→ Tareas y ejercicios:
(a) Copia sin cambios, del fragmento sobre San Juan Crisóstomo, todo lo que va desde "El santo patrono" hasta "tumba de reyes.".
(b) Según el fragmento sobre San Juan Crisóstomo, ¿qué prueba hay de que sus escritos y discursos ya tenían autoridad mientras él vivía? Responde en una a tres oraciones.
(c) Prolonga el fragmento sobre San Juan Crisóstomo a partir del punto en que termina.

→ Fragmento para leer:
+===+
El I3 de septiembre de 407 el prisionero
llegaba a Comano. No pudiendo ya más consigo, los guardias, sin proporcionarle
al menos atención, lo arrojaron en una pequeña capilla rural dedicada a un
mártir, San Basilisco. En el curso de la noche, el probre viejo tuvo una visión.
El santo patrono del lugar le decía: “Animo, hermano Juan, mañana estaremos
juntos”. En efecto, al día siguiente, incapaz de continuar el camino del exilio,
San Juan Crisóstomo voló hacia la Patria murmurando: “Gloria a Dios en todas
las cosas”
Sus enemigos
triunfaban. . . momentáneamente. Pero le estaba reservado un victorioso desquite
para poco después al valeroso Patriarca. Uno de sus sucesores, Proclo, obtuvo
del Emperador Teodosio II en el año 438, que el cuerpo de SanJuan Crisóstomo
fuera llevado a Costantinopla. En medio de una ceremonia apoteósica, sus
preciosos restos fueron depositados en la Basílica de los Santos Apóstoles,
tumba de reyes.
OBRAS
Uno de los más
fecundos entre los escritores eclesiásticos, San Juan Crisóstomo es también uno
de los más apreciados. Sus escritos, Tratados o Cartas, y sus Discursos,
sermones u Homilías, tomados en taquigrafía y anotados por escribas, se
conocieron y adquirieron autoridad aun en la vida de él, según lo testimonian
sus contemporáneos, como San Jerónimo y San Cirilo de Alejandría.
Otra señal de popularidad: muchas de las obras
de San Juan Crisóstomo se tradujeron a las lenguas cristianas de la época, sobre
todo en latín, luego en arameo, en siriaco y en copto; y más tarde en casi todas
las lenguas europeas.
Lo esencial de la obra oratoria y literaria de
San Juan Crisóstomo está en sus sermones y Homilías: discursos de circunstancias
polémicas, instrucciones morales, exposiciones teológicas o escriturísticas, en
suma todos los géneros de la Cátedra Sagrada. Su método es muy uniforme:
enunciado de principios fundados sobre el dogma y la Escritura, luego la
aplicación práctica, adoptada en cada caso al auditorio.
En cuanto al Antiguo Testamento, dos series
desiguales de Homilías sobre el Génesis, una de nueve, y la otra de 67,
8 sobre libros de los Reyes, de los que cinco sobre Ana y tres sobre Saúl
y David; cerca de 60 homilías sobre diversas series de Salmos, lo que
quedarña suponer que probablemente San Juan Crisóstomo explicó de esta suerte
todo el Salterio. Dos homilías sobre los Profetas en general, luego seis
sobre Isaías, otra sobre Jeremías y Daniel.
+===+
[Datos de ubicación en capturas de pantalla]

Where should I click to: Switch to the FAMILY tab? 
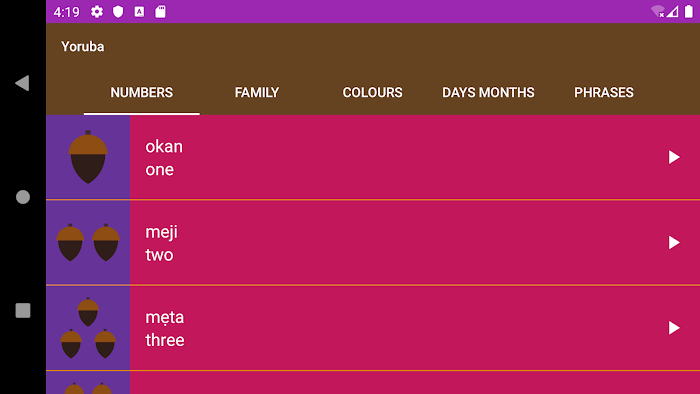(257, 92)
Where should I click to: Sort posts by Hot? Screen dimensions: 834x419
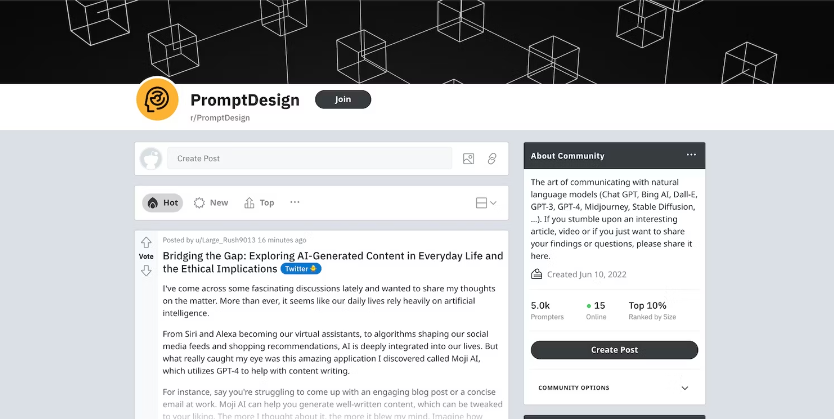point(162,203)
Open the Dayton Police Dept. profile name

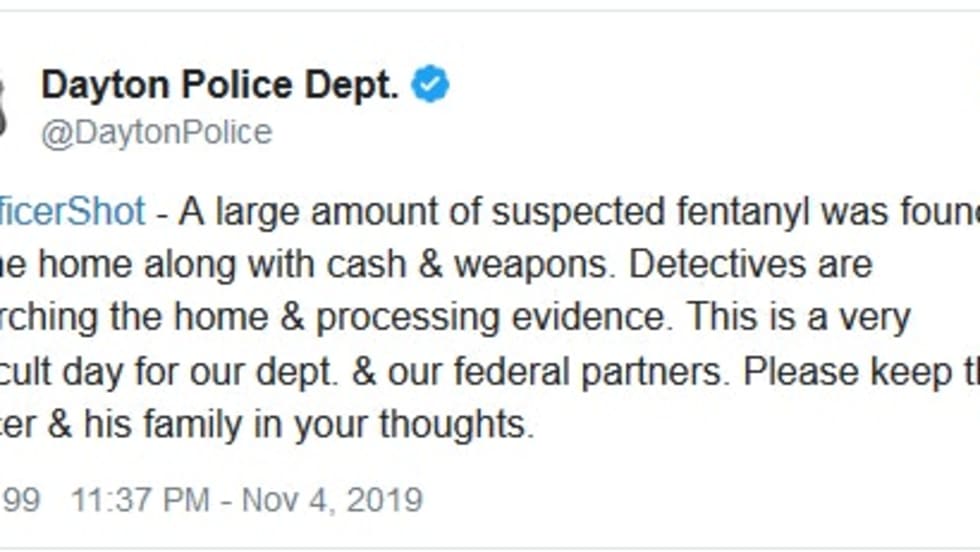coord(220,87)
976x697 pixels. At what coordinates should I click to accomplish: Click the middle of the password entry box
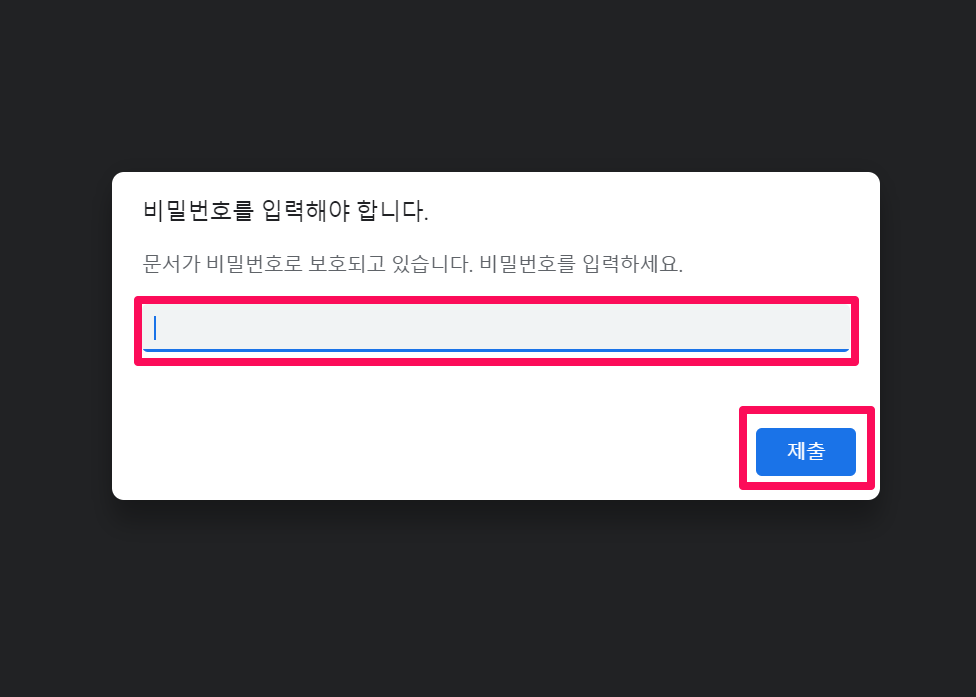click(x=496, y=328)
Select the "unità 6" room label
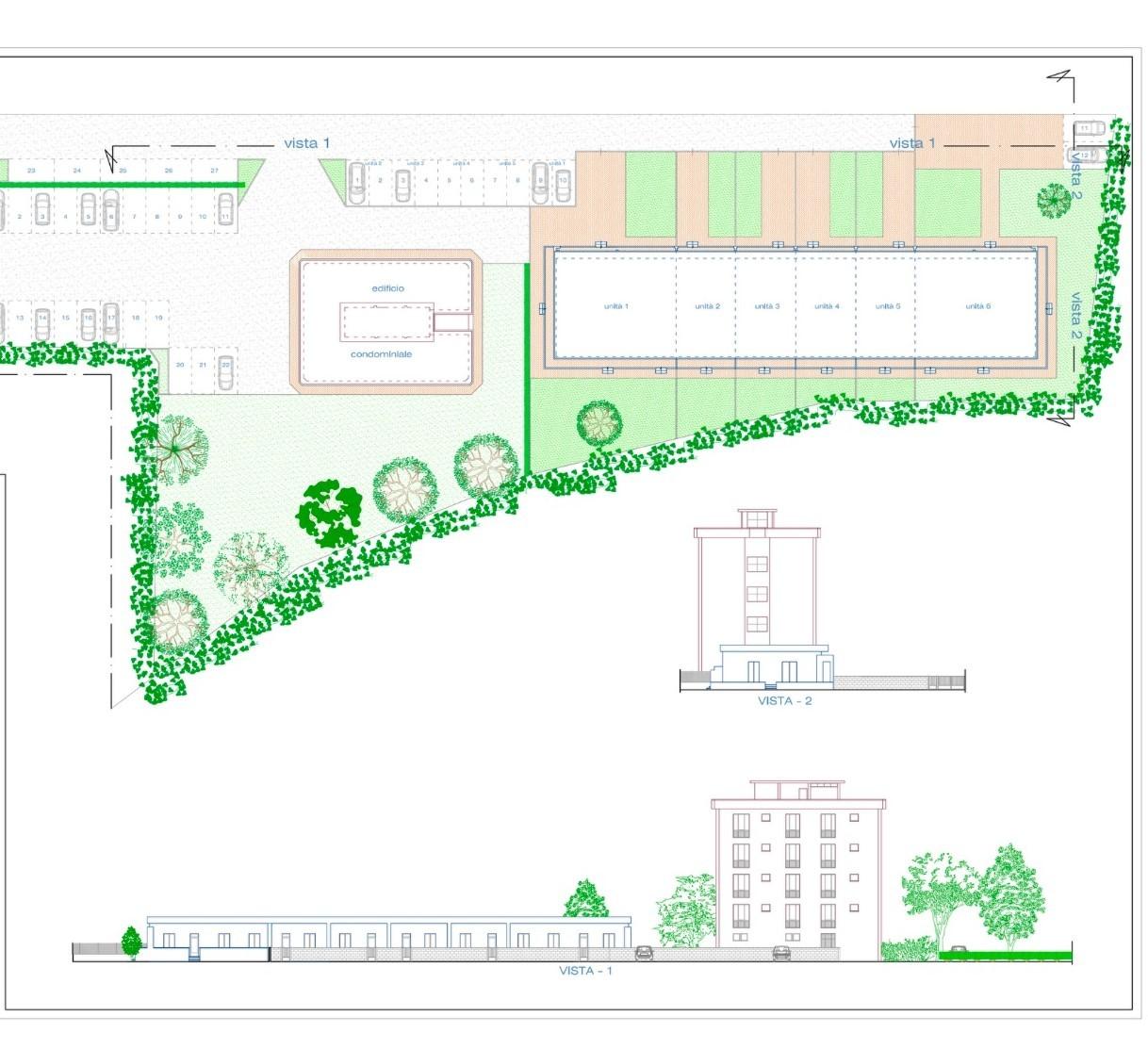The width and height of the screenshot is (1148, 1049). pyautogui.click(x=977, y=306)
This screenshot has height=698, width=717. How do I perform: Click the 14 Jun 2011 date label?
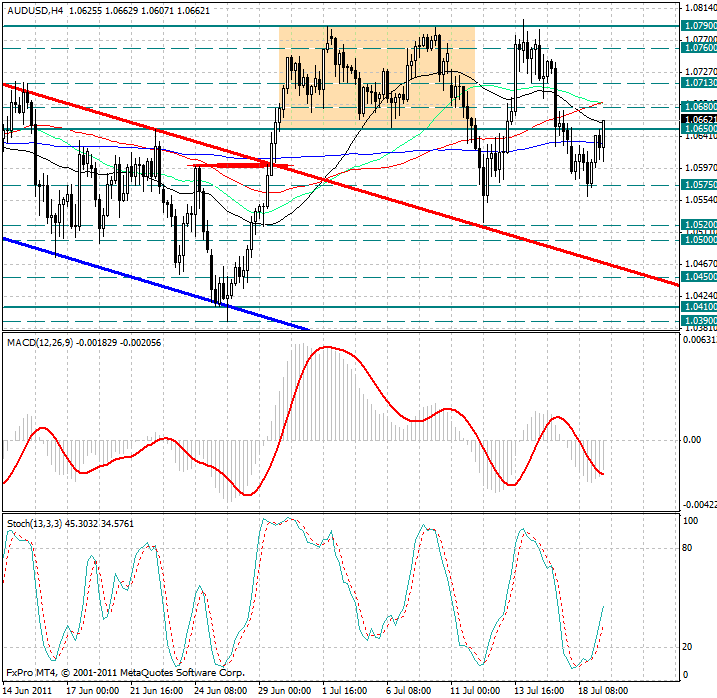28,690
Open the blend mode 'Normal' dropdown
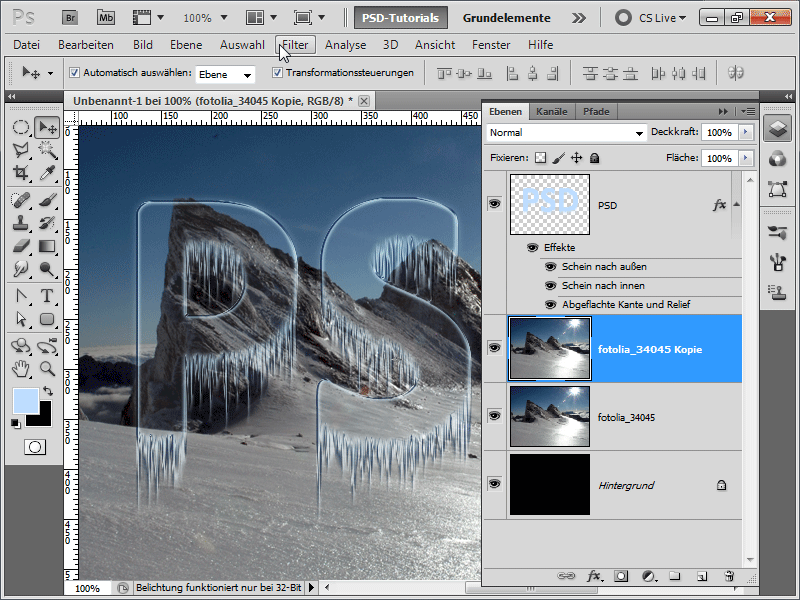This screenshot has width=800, height=600. [567, 132]
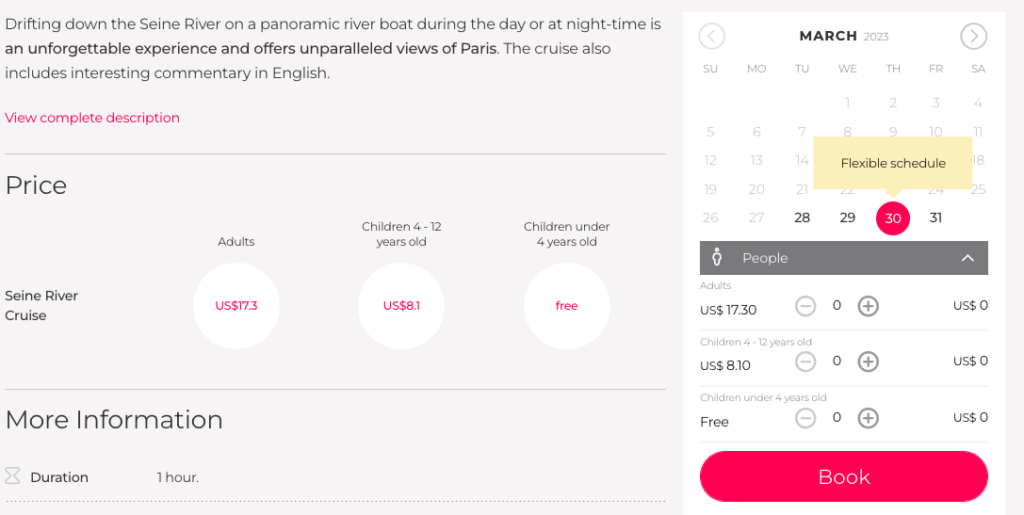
+===+
→ Respuestas:
(a)
El santo patrono del lugar le decía: “Animo, hermano Juan, mañana estaremos
juntos”. En efecto, al día siguiente, incapaz de continuar el camino del exilio,
San Juan Crisóstomo voló hacia la Patria murmurando: “Gloria a Dios en todas
las cosas”
Sus enemigos
triunfaban. . . momentáneamente. Pero le estaba reservado un victorioso desquite
para poco después al valeroso Patriarca. Uno de sus sucesores, Proclo, obtuvo
del Emperador Teodosio II en el año 438, que el cuerpo de SanJuan Crisóstomo
fuera llevado a Costantinopla. En medio de una ceremonia apoteósica, sus
preciosos restos fueron depositados en la Basílica de los Santos Apóstoles,
tumba de reyes.

(b) Sus escritos y discursos, tomados en taquigrafía y anotados por escribas, se conocieron y adquirieron autoridad aun en vida de él. Así lo testimonian contemporáneos suyos como San Jerónimo y San Cirilo de Alejandría.

(c)
En cuanto al Nuevo Testamento, una producción
mucho más importante todavía: noventa sobre el Evangelio según San Mateo;
ochenta y ocho sobre el Evangelio según San Juan; siete sobre el solo
episodio de Lázaro en el Evangelio según San Lucas; cincuenta y cinco
sobre los Hechos de los Apóstoles; treinta y dos sobre la Epístola de San
Pablo a los Romanos; dos series respectivamete de cuarenta y cinco y treinta
y cinco sobre las Epístolas a los Corintios; veinticuatro sobre la
Epístola a los Efesios, quince sobre la Epístola a los Filipenses,
doce sobre la Epístola a los Colosenses, diecisés sobre las dos
Epístolas a los Tesalonicenses, veintiocho sobre las dos Epístolas a
Timoteo, seis sobre la Epístola a Tito, tres sobre la Epístola a
Filemón, y treina y cuatro sobre la Epístola a los Hebreos.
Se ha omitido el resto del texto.